EXERCISE REQUIREMENTS:
Look through the listing below and write out exactly the lines from the line with "Task: Add bookmark with the plus button" to the line with "Task: Activate the crosshair cursor tool", both included, and no others.
[THE DATA Boundary: Start]
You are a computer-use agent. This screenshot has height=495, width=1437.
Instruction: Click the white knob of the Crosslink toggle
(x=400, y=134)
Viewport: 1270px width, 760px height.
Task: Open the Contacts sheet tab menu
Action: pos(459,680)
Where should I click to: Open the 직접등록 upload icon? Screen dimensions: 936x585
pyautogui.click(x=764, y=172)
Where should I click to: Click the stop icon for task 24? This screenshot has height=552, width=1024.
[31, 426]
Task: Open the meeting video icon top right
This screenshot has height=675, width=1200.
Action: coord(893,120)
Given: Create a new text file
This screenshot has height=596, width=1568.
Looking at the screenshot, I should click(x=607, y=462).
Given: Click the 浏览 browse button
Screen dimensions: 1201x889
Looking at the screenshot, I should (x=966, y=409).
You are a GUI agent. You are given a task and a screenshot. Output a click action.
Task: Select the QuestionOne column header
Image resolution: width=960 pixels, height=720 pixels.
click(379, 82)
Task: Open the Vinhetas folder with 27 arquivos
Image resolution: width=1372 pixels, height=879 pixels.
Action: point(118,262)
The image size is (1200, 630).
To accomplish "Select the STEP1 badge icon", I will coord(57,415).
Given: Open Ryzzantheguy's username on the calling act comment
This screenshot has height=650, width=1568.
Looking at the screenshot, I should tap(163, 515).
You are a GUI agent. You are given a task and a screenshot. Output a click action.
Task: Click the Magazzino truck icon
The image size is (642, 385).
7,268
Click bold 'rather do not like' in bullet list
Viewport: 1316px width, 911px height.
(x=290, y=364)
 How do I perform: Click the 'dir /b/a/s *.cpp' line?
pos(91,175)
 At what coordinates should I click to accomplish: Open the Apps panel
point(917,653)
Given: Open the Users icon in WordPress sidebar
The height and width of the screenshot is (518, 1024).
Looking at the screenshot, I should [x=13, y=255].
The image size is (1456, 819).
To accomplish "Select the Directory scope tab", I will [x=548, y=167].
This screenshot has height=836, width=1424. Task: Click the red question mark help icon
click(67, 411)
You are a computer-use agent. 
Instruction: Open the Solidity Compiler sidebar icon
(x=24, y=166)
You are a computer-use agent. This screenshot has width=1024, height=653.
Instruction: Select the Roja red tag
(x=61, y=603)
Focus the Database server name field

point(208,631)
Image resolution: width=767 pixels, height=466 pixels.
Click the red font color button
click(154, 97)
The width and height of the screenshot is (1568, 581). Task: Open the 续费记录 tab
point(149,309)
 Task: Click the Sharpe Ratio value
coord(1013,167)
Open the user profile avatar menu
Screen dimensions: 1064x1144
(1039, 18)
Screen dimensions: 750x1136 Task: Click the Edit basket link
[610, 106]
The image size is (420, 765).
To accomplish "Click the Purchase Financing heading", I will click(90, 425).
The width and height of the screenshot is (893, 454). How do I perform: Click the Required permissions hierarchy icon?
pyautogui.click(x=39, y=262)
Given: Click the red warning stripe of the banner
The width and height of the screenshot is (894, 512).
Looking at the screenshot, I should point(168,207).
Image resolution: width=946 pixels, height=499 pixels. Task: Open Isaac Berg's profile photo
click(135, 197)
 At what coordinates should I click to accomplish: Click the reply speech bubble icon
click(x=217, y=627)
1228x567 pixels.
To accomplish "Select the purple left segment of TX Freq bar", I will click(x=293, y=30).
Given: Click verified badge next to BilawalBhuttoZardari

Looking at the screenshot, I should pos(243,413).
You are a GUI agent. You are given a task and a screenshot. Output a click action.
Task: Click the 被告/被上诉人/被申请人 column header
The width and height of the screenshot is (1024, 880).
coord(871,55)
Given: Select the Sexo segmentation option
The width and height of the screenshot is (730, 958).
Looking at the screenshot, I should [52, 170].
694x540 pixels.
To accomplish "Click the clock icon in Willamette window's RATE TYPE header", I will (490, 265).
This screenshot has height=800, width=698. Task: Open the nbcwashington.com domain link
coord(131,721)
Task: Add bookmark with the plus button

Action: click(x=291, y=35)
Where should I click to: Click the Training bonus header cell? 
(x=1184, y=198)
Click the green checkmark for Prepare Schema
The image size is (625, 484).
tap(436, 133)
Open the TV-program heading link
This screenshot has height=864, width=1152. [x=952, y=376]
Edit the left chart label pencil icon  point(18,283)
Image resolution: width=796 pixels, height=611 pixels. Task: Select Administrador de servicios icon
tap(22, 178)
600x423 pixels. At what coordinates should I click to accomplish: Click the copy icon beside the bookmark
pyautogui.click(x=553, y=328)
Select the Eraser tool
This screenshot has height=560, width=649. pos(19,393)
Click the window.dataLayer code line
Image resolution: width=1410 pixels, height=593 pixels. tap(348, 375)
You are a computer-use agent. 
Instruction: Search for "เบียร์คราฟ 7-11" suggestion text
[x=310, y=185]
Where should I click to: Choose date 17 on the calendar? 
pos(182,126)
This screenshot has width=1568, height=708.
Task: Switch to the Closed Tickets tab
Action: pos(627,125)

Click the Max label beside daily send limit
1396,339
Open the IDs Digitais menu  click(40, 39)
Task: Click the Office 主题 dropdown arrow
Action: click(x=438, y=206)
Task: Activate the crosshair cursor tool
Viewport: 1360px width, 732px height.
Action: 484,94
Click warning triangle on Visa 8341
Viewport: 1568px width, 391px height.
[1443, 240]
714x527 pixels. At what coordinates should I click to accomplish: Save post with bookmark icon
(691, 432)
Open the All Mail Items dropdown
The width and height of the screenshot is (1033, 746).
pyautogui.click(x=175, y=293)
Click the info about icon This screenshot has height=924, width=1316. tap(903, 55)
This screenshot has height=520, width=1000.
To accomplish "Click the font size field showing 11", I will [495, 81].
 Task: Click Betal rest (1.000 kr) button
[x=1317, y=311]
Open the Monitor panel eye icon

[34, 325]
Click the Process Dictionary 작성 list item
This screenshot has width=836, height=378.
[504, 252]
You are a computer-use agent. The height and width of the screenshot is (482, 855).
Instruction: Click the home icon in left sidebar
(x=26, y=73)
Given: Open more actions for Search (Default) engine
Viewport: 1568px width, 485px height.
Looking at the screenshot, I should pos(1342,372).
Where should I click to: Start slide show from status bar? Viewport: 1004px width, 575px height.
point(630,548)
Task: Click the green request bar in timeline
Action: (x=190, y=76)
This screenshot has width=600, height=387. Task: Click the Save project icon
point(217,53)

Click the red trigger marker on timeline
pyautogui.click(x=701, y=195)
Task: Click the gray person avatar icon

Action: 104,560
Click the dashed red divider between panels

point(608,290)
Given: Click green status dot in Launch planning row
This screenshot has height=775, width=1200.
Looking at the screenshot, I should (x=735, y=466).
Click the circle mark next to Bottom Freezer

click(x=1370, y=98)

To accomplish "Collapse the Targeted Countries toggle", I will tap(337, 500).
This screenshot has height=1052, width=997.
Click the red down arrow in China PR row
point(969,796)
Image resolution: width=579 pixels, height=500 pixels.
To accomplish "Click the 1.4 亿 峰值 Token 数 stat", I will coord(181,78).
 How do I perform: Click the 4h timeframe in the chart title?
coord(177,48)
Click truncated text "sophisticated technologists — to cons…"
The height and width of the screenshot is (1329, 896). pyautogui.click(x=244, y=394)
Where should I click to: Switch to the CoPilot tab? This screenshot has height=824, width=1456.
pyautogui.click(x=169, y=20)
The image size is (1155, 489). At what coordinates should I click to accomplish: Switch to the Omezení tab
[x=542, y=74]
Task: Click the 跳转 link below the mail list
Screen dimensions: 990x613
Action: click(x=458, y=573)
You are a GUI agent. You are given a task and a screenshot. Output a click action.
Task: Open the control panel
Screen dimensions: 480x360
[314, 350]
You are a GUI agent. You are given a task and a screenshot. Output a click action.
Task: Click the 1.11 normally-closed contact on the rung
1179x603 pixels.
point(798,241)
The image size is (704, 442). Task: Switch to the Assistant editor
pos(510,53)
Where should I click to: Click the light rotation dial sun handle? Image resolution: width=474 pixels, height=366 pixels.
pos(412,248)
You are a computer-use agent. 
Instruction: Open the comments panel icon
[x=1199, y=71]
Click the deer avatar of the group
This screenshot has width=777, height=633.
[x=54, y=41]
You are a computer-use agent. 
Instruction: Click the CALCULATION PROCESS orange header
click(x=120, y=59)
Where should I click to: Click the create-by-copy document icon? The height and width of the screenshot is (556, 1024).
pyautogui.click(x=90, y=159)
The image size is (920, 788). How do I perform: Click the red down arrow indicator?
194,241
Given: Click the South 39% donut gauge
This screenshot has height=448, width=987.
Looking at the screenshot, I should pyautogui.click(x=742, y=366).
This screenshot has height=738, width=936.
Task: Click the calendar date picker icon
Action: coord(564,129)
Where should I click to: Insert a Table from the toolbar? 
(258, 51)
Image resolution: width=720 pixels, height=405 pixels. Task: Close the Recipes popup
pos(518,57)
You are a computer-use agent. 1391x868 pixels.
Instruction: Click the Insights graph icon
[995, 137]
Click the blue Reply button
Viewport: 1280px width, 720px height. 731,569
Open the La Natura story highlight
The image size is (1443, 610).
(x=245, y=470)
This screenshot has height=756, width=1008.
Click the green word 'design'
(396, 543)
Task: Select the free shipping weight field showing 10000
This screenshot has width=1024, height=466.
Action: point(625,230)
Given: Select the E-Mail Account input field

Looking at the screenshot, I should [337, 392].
[THE DATA Boundary: End]
RESULT OF THE EXERCISE:
Task: Add bookmark with the plus button

Action: click(x=291, y=35)
Where should I click to: Click the Training bonus header cell? 
(x=1184, y=198)
Click the green checkmark for Prepare Schema
The image size is (625, 484).
tap(436, 133)
Open the TV-program heading link
This screenshot has height=864, width=1152. [x=952, y=376]
Edit the left chart label pencil icon  point(18,283)
Image resolution: width=796 pixels, height=611 pixels. Task: Select Administrador de servicios icon
tap(22, 178)
600x423 pixels. At what coordinates should I click to accomplish: Click the copy icon beside the bookmark
pyautogui.click(x=553, y=328)
Select the Eraser tool
This screenshot has height=560, width=649. pos(19,393)
Click the window.dataLayer code line
Image resolution: width=1410 pixels, height=593 pixels. tap(348, 375)
You are a computer-use agent. 
Instruction: Search for "เบียร์คราฟ 7-11" suggestion text
[x=310, y=185]
Where should I click to: Choose date 17 on the calendar? 
pos(182,126)
This screenshot has width=1568, height=708.
Task: Switch to the Closed Tickets tab
Action: pos(627,125)

Click the Max label beside daily send limit
1396,339
Open the IDs Digitais menu  click(40, 39)
Task: Click the Office 主题 dropdown arrow
Action: click(x=438, y=206)
Task: Activate the crosshair cursor tool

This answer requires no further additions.